Dataset content =>
● ● ● ● ● ● ●
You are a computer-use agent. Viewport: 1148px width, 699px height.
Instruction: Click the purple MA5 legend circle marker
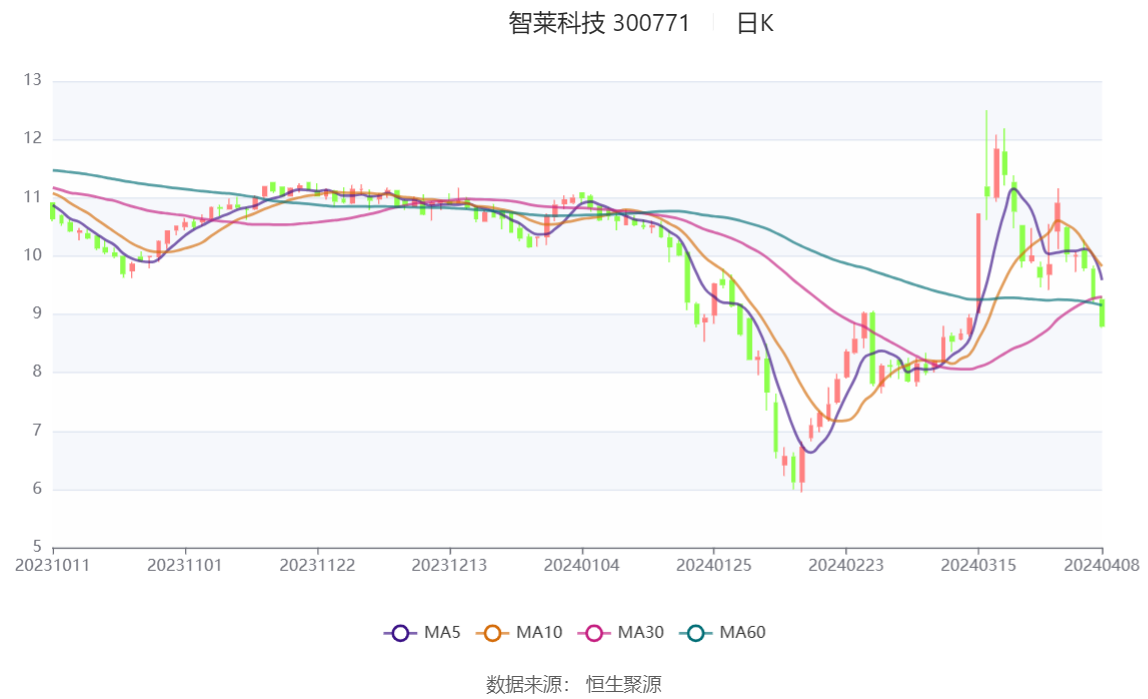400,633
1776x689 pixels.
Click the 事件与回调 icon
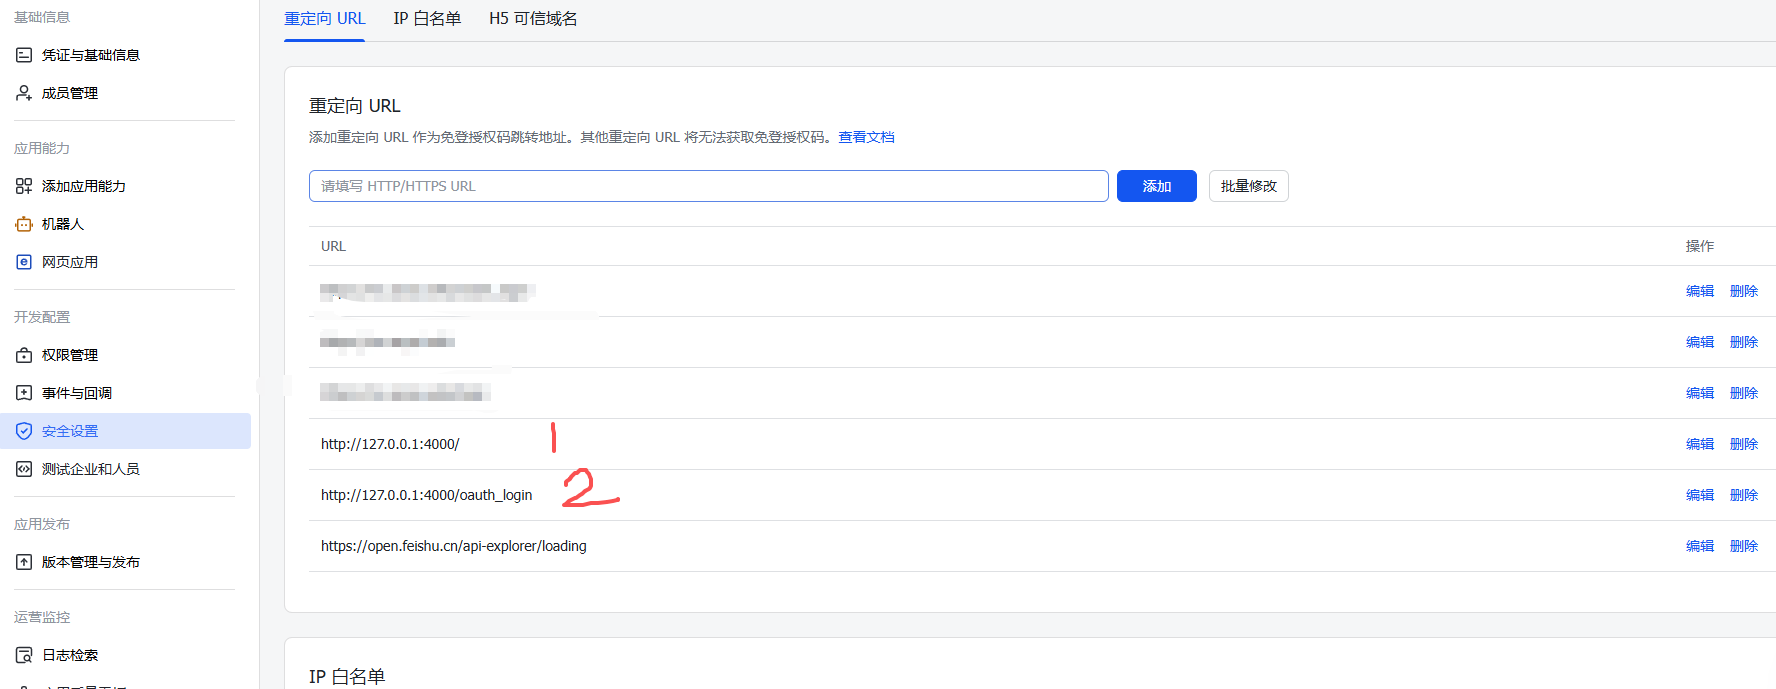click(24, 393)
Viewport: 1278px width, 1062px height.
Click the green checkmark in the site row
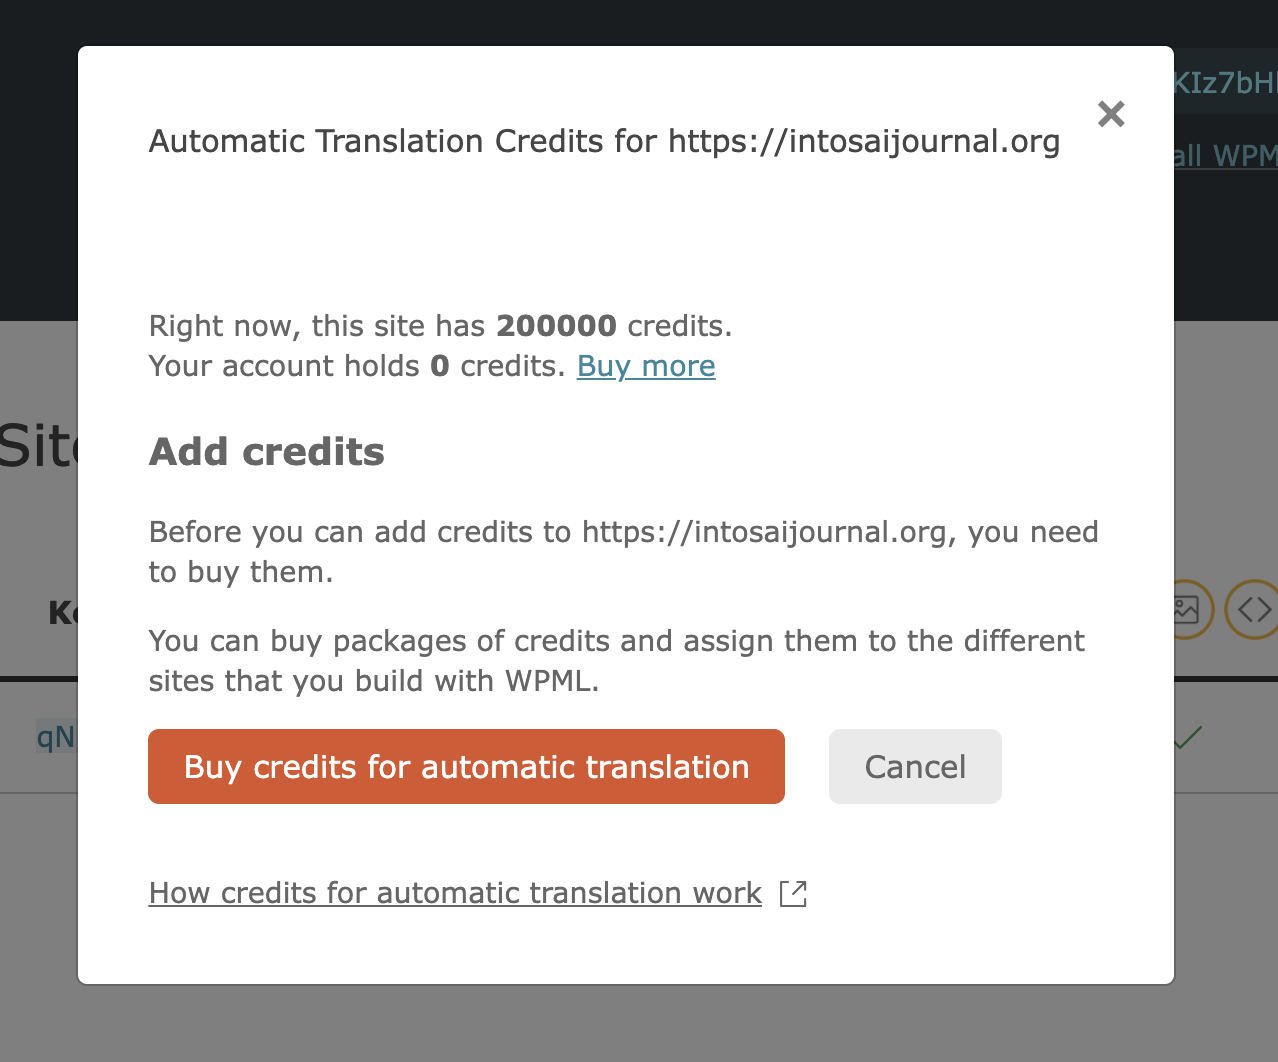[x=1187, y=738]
● ● ● ● ● ● ●
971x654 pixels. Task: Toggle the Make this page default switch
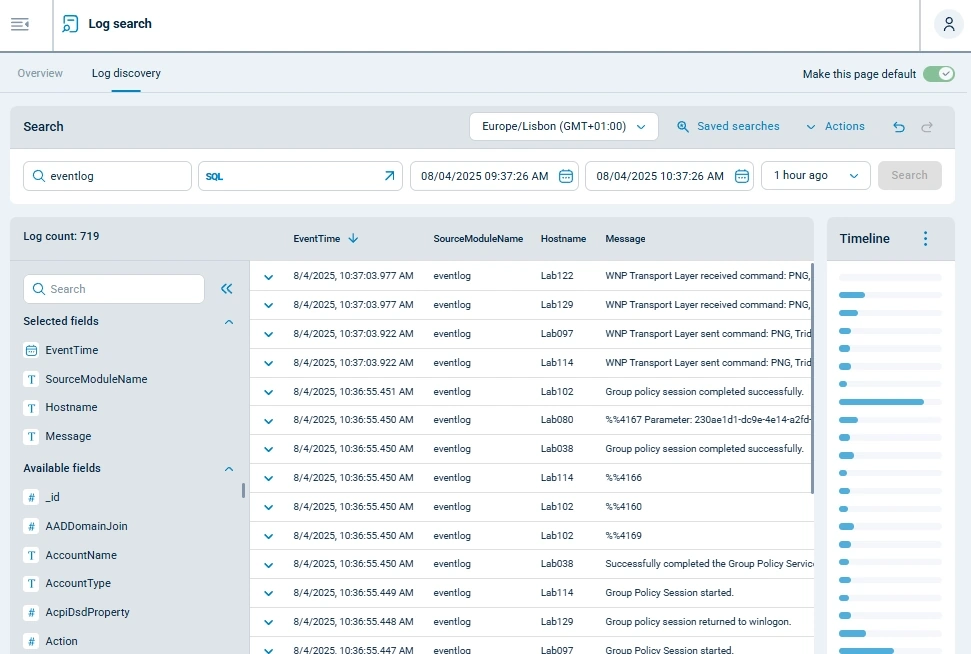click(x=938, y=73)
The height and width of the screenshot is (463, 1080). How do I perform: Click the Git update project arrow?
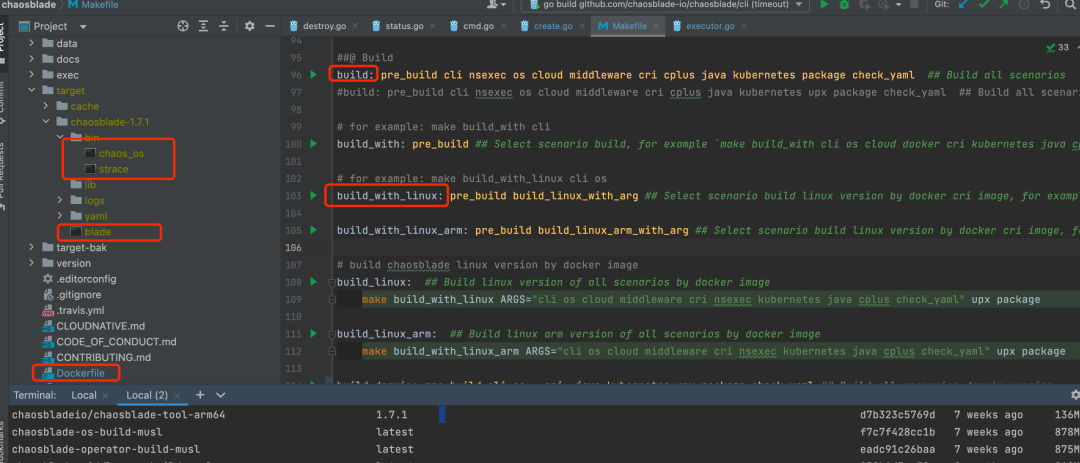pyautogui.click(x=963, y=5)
● ● ● ● ● ● ●
Pull out every line holding "Viewport" from the records above, and copy it.

Solution to this exercise =>
You are a computer-use agent. Viewport: 1148px width, 699px height.
Viewport: 1278px width, 1062px height.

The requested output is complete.